Bush opts for drilling in Alaska

April 30, 2008 10:06:03 AM PDT
President Bush heaped a lot of criticism on Congress Tuesday, for, in his words "letting the American people down."

With gas prices now at $4.01 in San Francisco, $3.93 in San Jose and $3.91 in Oakland, the president says the best short term solution is to find new sources of oil -- in Alaska.

The president said drilling in the protected Arctic National Wildlife Refuge (ANWR) would likely lower the price of gasoline. After all, if you increase supply, wouldn't that mean lower prices? The key here is, how much are you going to increase supply and over what time period?

The president told reporters Congress is to blame for failing to help lower gasoline prices.

"Members of Congress have been vocal about foreign governments increasing their oil production, yet Congress has been just as vocal in opposition to efforts to expand our production here at home," says Bush.

President Bush said drilling in the Arctic National Wildlife Refuge could increase supply by a million barrels a day -- for 20 years or so.

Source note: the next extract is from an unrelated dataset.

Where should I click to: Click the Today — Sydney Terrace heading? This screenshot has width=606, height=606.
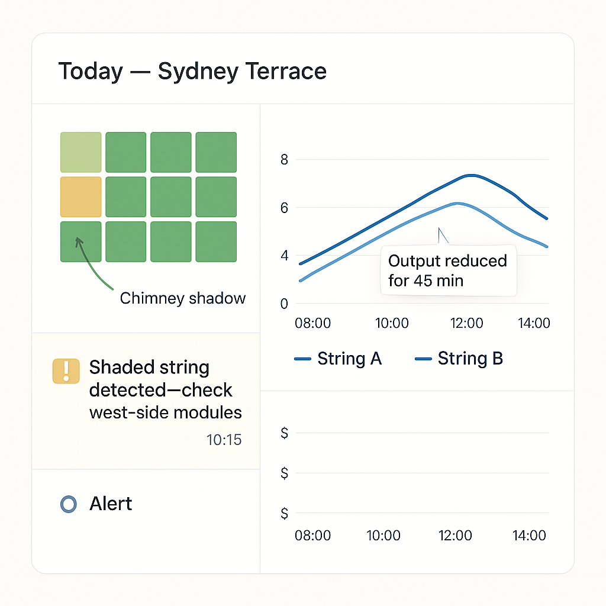[x=192, y=72]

"It would be about a 20 percent increase of crude oil over U.S. production levels and it would likely mean lower gas prices," says Bush.

That's what an industry spokesman told us as well.

"There is a pipeline in Alaska that currently is under utilized. There's about room in the pipeline for about 1.2 million barrels a day that could be brought to market," says Tupper Hull of Western States Petrolium.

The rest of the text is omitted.